Input START

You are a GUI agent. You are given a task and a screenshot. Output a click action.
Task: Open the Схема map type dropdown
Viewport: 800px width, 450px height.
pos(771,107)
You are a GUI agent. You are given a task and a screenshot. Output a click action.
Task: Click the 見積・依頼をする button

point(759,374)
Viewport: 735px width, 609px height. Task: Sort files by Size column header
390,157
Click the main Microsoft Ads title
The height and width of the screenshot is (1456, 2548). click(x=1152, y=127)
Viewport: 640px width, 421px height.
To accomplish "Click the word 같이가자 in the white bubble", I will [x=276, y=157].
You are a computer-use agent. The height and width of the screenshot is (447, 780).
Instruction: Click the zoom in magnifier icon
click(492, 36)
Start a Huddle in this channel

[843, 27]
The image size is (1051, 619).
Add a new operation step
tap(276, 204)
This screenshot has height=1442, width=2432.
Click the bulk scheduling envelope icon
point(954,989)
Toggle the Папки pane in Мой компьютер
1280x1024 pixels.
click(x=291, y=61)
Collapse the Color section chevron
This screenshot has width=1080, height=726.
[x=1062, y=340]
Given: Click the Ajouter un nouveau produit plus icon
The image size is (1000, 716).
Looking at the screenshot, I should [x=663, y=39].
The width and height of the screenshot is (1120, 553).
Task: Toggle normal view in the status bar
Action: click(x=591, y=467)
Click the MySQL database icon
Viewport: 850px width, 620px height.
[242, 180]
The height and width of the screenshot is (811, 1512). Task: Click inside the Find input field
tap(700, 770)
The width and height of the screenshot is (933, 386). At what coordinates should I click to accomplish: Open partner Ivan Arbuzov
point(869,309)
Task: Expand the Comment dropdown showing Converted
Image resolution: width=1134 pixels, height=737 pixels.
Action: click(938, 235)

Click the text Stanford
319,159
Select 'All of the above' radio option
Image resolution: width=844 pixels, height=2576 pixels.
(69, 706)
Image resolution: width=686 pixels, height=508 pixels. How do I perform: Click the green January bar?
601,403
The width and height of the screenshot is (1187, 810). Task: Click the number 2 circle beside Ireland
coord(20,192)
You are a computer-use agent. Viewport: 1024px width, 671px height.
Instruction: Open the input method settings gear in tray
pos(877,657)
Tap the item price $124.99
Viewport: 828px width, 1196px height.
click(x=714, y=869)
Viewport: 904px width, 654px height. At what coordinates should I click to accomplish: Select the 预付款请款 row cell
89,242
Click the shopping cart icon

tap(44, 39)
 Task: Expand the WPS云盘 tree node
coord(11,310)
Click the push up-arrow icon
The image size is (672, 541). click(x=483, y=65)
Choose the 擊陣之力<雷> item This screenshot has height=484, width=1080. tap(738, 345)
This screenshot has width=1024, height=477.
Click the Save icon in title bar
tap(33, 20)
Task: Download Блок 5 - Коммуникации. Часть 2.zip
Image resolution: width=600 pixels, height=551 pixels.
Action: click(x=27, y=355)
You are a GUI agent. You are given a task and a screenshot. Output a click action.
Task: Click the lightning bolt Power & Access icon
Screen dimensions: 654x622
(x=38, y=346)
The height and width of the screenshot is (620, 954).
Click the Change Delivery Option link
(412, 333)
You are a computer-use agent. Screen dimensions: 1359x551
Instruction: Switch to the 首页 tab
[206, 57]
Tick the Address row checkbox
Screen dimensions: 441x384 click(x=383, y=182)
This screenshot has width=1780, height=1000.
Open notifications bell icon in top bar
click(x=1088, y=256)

Input END

Repeat the data verbatim, line after line, leaving nothing out.

The completed task ▸
You are a GUI agent. You are given a task and a screenshot. Output a click action.
Task: Open the Схема map type dropdown
Viewport: 800px width, 450px height.
pos(771,107)
You are a GUI agent. You are given a task and a screenshot. Output a click action.
Task: Click the 見積・依頼をする button

point(759,374)
Viewport: 735px width, 609px height. Task: Sort files by Size column header
390,157
Click the main Microsoft Ads title
The height and width of the screenshot is (1456, 2548). click(x=1152, y=127)
Viewport: 640px width, 421px height.
To accomplish "Click the word 같이가자 in the white bubble", I will [x=276, y=157].
You are a computer-use agent. The height and width of the screenshot is (447, 780).
Instruction: Click the zoom in magnifier icon
click(492, 36)
Start a Huddle in this channel

[843, 27]
The image size is (1051, 619).
Add a new operation step
tap(276, 204)
This screenshot has height=1442, width=2432.
Click the bulk scheduling envelope icon
point(954,989)
Toggle the Папки pane in Мой компьютер
1280x1024 pixels.
click(x=291, y=61)
Collapse the Color section chevron
This screenshot has width=1080, height=726.
[x=1062, y=340]
Given: Click the Ajouter un nouveau produit plus icon
The image size is (1000, 716).
Looking at the screenshot, I should [x=663, y=39].
The width and height of the screenshot is (1120, 553).
Task: Toggle normal view in the status bar
Action: click(x=591, y=467)
Click the MySQL database icon
Viewport: 850px width, 620px height.
[242, 180]
The height and width of the screenshot is (811, 1512). Task: Click inside the Find input field
tap(700, 770)
The width and height of the screenshot is (933, 386). At what coordinates should I click to accomplish: Open partner Ivan Arbuzov
point(869,309)
Task: Expand the Comment dropdown showing Converted
Image resolution: width=1134 pixels, height=737 pixels.
Action: click(938, 235)

Click the text Stanford
319,159
Select 'All of the above' radio option
Image resolution: width=844 pixels, height=2576 pixels.
(69, 706)
Image resolution: width=686 pixels, height=508 pixels. How do I perform: Click the green January bar?
601,403
The width and height of the screenshot is (1187, 810). Task: Click the number 2 circle beside Ireland
coord(20,192)
You are a computer-use agent. Viewport: 1024px width, 671px height.
Instruction: Open the input method settings gear in tray
pos(877,657)
Tap the item price $124.99
Viewport: 828px width, 1196px height.
click(x=714, y=869)
Viewport: 904px width, 654px height. At what coordinates should I click to accomplish: Select the 预付款请款 row cell
89,242
Click the shopping cart icon

tap(44, 39)
 Task: Expand the WPS云盘 tree node
coord(11,310)
Click the push up-arrow icon
The image size is (672, 541). click(x=483, y=65)
Choose the 擊陣之力<雷> item This screenshot has height=484, width=1080. tap(738, 345)
This screenshot has width=1024, height=477.
Click the Save icon in title bar
tap(33, 20)
Task: Download Блок 5 - Коммуникации. Часть 2.zip
Image resolution: width=600 pixels, height=551 pixels.
Action: click(x=27, y=355)
You are a GUI agent. You are given a task and a screenshot. Output a click action.
Task: Click the lightning bolt Power & Access icon
Screen dimensions: 654x622
(x=38, y=346)
The height and width of the screenshot is (620, 954).
Click the Change Delivery Option link
(412, 333)
You are a computer-use agent. Screen dimensions: 1359x551
Instruction: Switch to the 首页 tab
[206, 57]
Tick the Address row checkbox
Screen dimensions: 441x384 click(x=383, y=182)
This screenshot has width=1780, height=1000.
Open notifications bell icon in top bar
click(x=1088, y=256)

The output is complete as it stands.